1) To assess the role of serine threonine phosphatases in the up-regulation of pro-inflammatory genes in the pancreas in acute pancreatitis; 2) To investigate the role of serine threonine phosphatases in the mechanism of action of pentoxifylline as a potential therapy in acute pancreatitis.

Design:

Necrotizing pancreatitis was induced in rats by taurocholate. Phosphorylation of ERK and MEK1/2, PP2A, PP2B and PP2C serine threonine phosphatase activities, up-regulation of pro-inflammatory genes (by RT-PCR and chromatin immunoprecipitation) and recruitment of transcription factors and histone acetyltransferases/deacetylases were determined in pancreas in pancreatitis.

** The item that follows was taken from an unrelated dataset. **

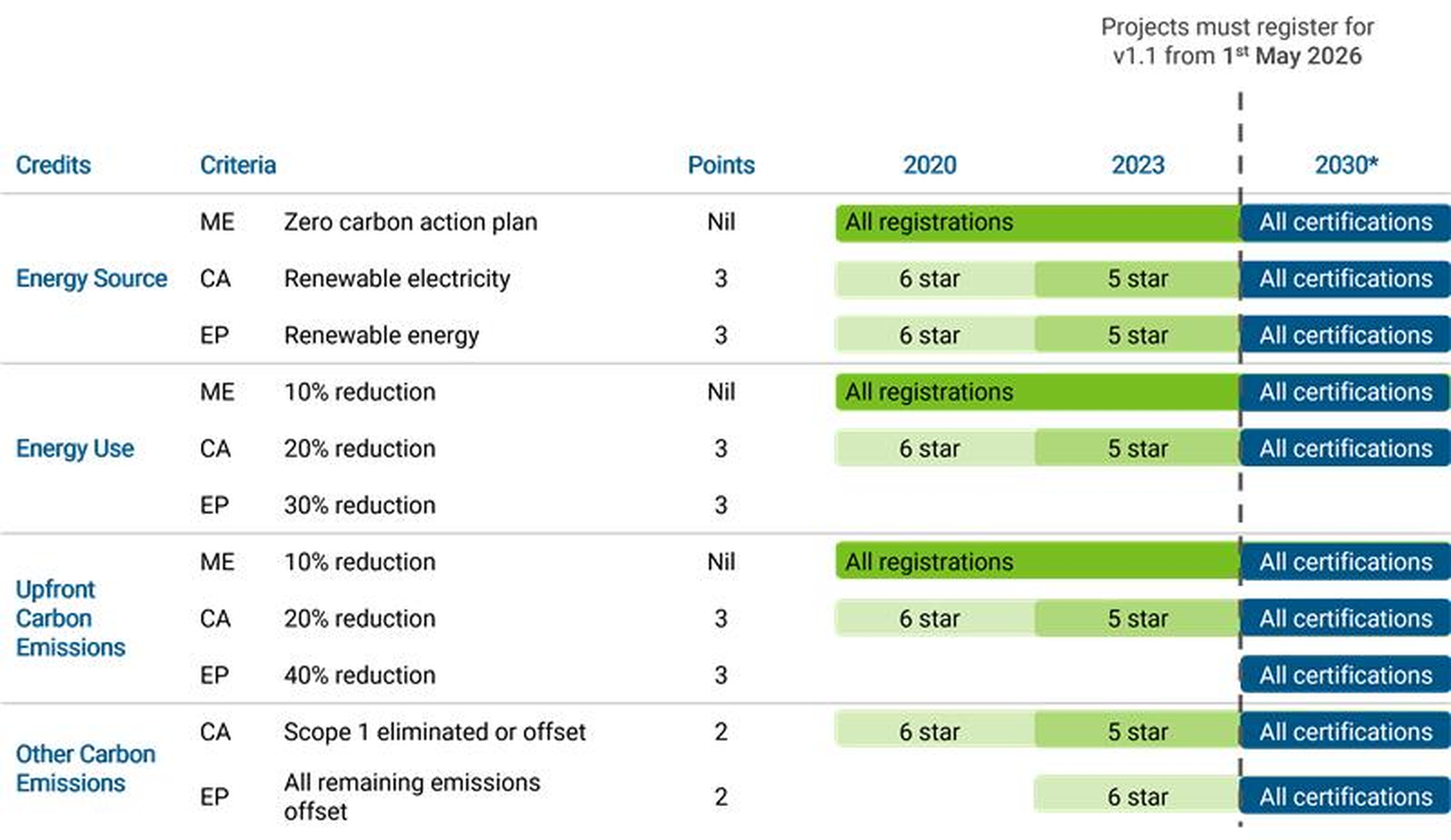Click the Credits column header
This screenshot has height=840, width=1451.
[53, 166]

Taurocholate-treated AR42J acinar cells were also studied.

Results: 

The activities of PP2A, PP2B and PP2C serine threonine phosphatases were reduced by 50%, 57%, and 29%, respectively, in pancreas at 1 h post-induction. The loss in PP2A activity was due to a decrease in cAMP levels. Pentoxifylline as phosphodiesterase inhibitor prevented the loss of PP2A activity induced by taurocholate in vivo and in vitro without affecting the other phosphatases. Pentoxifylline prevented up-regulation of early (egr-1,atf-3) and late (iNOS, ICAM, IL-6, TNF-a) responsive genes as well as recruitment of transcription factors (NF-kB and C/BPb) and histone acetyltransferases to their gene promoters in pancreas in the course of pancreatitis.

Conclusions: 

The loss of phosphatase PP2A activity is a key early event in the inflammatory network in acute pancreatitis. The beneficial effect of pentoxifylline –and presumably of other phosphodiesterase inhibitors- in this disease seems to be mediated by abrogating the loss of cAMP levels and PP2A activity very early in the course of acute pancreatitis.

Supported by Grants SAF2006-06963 and CSD-2007-0020 from M.C.I. to J.S.